**** EXERCISE DATA
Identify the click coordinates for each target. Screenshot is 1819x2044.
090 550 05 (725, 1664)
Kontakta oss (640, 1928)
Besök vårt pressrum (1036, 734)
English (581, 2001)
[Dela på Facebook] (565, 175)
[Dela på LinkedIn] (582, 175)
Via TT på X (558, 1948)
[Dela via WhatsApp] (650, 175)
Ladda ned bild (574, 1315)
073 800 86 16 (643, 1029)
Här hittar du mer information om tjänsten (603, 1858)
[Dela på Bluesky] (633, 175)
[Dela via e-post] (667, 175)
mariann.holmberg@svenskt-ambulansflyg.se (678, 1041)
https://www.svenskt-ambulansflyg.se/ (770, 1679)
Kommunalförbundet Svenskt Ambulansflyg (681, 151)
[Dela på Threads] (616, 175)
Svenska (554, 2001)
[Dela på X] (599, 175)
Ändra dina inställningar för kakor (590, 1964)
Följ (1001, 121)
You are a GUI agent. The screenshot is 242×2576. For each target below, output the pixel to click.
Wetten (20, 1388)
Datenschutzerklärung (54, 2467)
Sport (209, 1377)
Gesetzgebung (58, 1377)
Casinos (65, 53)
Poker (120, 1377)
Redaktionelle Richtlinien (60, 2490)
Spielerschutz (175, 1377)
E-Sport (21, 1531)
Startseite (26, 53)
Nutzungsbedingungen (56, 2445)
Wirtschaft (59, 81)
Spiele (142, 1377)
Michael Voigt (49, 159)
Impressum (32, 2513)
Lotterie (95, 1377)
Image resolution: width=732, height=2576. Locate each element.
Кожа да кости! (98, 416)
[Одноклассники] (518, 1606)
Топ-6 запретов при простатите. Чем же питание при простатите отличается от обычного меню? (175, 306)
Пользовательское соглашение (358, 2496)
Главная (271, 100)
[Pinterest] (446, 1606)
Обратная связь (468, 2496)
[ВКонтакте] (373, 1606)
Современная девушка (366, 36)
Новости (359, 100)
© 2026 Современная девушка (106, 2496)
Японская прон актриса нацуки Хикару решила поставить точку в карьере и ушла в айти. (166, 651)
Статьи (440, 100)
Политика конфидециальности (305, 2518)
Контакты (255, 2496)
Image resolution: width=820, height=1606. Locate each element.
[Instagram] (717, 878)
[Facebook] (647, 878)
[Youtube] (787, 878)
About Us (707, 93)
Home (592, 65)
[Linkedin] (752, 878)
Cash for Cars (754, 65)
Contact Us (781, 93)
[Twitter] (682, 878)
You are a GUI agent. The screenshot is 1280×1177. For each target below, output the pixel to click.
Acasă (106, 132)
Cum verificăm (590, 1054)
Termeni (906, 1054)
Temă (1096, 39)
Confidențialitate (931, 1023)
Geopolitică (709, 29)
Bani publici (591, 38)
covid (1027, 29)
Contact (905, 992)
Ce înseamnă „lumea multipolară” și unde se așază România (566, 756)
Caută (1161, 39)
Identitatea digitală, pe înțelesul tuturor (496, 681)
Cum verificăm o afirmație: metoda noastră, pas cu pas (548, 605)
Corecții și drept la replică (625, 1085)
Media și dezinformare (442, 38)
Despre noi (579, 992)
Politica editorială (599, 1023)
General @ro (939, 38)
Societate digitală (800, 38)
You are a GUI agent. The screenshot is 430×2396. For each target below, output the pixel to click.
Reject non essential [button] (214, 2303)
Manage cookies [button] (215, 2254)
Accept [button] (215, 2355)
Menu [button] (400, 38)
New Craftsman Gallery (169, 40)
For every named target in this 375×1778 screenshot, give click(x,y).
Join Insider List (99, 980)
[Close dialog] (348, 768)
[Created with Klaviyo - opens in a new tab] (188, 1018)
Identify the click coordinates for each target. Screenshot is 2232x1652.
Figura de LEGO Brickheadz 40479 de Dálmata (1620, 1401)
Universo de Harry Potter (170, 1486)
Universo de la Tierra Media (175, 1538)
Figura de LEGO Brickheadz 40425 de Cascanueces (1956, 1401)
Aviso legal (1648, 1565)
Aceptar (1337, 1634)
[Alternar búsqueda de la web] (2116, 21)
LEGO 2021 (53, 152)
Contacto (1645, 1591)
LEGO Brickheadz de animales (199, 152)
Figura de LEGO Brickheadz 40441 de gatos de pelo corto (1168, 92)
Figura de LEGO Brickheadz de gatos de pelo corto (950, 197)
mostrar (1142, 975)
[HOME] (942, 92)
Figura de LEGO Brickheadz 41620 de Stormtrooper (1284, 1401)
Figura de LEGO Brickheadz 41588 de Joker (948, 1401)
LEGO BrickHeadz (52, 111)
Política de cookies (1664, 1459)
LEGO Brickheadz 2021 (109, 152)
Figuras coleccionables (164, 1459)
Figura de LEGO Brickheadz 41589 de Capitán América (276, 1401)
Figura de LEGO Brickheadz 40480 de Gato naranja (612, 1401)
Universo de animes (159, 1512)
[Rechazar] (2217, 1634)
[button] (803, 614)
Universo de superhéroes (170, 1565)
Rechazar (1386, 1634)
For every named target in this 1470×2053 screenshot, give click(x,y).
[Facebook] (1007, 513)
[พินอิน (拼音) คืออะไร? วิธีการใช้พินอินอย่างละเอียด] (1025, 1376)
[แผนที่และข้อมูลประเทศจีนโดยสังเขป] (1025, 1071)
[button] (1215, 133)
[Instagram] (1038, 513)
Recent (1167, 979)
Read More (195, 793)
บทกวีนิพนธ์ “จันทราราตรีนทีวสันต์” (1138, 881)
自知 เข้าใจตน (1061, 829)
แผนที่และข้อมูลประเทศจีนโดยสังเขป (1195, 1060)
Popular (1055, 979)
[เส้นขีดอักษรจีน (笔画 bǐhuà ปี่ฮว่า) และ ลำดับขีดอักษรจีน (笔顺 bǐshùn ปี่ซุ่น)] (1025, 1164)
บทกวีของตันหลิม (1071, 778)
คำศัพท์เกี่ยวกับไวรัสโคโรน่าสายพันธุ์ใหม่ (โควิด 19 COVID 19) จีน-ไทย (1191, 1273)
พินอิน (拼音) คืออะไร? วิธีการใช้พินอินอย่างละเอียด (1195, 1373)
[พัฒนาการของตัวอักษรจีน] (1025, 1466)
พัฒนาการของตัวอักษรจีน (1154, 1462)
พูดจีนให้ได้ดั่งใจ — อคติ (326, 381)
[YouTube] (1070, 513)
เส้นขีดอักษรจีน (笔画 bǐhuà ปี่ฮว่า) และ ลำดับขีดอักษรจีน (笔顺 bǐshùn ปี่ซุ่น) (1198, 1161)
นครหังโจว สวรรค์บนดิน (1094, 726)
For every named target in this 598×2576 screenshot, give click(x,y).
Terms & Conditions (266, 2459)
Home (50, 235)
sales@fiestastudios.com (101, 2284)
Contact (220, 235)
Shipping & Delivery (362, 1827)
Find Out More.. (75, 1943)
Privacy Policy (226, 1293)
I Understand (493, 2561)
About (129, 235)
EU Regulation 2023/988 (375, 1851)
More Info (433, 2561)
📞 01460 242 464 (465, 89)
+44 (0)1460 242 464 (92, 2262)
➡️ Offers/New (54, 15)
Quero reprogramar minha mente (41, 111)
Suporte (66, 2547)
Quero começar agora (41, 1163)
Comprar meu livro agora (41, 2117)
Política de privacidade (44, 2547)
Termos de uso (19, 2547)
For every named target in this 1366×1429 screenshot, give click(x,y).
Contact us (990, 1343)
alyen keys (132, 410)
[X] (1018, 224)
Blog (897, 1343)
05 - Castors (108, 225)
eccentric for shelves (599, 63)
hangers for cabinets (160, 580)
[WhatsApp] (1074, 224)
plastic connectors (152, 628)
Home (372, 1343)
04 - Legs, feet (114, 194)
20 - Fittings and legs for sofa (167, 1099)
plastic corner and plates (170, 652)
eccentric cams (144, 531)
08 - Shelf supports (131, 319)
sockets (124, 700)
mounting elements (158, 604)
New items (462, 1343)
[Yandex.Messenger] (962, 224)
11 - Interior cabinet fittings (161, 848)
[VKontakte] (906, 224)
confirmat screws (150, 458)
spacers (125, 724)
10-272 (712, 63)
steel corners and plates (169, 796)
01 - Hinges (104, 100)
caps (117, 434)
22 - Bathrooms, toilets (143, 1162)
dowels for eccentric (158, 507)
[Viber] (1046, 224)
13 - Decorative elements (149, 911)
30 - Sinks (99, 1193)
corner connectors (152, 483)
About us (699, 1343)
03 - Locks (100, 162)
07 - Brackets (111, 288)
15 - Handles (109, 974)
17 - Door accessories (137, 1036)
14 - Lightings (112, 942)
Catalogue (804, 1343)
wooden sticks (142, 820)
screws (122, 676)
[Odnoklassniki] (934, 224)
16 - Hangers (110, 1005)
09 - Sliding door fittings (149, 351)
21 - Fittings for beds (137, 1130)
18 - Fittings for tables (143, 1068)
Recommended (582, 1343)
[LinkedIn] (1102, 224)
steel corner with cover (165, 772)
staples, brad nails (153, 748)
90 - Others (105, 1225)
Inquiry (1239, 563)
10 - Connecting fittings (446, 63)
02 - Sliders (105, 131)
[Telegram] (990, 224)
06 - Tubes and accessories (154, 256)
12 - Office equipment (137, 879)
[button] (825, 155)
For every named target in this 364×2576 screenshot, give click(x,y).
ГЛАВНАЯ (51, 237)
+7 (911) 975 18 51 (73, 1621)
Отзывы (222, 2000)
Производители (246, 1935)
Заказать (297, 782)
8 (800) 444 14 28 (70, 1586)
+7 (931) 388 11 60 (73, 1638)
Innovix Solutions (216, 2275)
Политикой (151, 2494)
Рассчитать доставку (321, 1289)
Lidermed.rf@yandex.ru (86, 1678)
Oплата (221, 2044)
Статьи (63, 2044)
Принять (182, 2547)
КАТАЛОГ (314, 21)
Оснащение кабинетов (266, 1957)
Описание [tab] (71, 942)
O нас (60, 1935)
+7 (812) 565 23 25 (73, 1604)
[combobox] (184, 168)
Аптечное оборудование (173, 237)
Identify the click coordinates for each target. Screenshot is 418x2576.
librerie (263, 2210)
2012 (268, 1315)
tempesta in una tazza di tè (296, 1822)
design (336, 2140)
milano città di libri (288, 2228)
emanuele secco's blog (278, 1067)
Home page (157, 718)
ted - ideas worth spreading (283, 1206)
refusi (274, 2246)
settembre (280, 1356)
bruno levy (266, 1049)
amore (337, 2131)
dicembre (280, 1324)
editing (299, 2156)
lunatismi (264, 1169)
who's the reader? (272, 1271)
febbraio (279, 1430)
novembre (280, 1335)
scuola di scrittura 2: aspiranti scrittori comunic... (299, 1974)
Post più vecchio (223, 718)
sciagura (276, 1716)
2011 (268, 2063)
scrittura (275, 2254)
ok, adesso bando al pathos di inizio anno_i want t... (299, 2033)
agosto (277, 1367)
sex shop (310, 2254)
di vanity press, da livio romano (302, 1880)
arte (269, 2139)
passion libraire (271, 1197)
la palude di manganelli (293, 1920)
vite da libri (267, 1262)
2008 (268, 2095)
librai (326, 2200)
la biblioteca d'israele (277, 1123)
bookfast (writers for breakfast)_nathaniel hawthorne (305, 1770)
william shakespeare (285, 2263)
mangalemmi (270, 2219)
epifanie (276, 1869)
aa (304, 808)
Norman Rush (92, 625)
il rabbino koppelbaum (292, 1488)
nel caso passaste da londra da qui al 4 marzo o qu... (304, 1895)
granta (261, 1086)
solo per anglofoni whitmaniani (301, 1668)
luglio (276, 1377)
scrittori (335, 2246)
********
**TASK GOAL**
Output, from the data above, the lines from the line with "[HOME] (942, 92)" to the line with "[button] (803, 614)" exactly as they stand, both ends included and nothing else.

**RESULT OF THE TASK**
[HOME] (942, 92)
Figura de LEGO Brickheadz 41620 de Stormtrooper (1284, 1401)
Figura de LEGO Brickheadz 41588 de Joker (948, 1401)
LEGO BrickHeadz (52, 111)
Política de cookies (1664, 1459)
LEGO Brickheadz 2021 (109, 152)
Figuras coleccionables (164, 1459)
Figura de LEGO Brickheadz 41589 de Capitán América (276, 1401)
Figura de LEGO Brickheadz 40480 de Gato naranja (612, 1401)
Universo de animes (159, 1512)
[Rechazar] (2217, 1634)
[button] (803, 614)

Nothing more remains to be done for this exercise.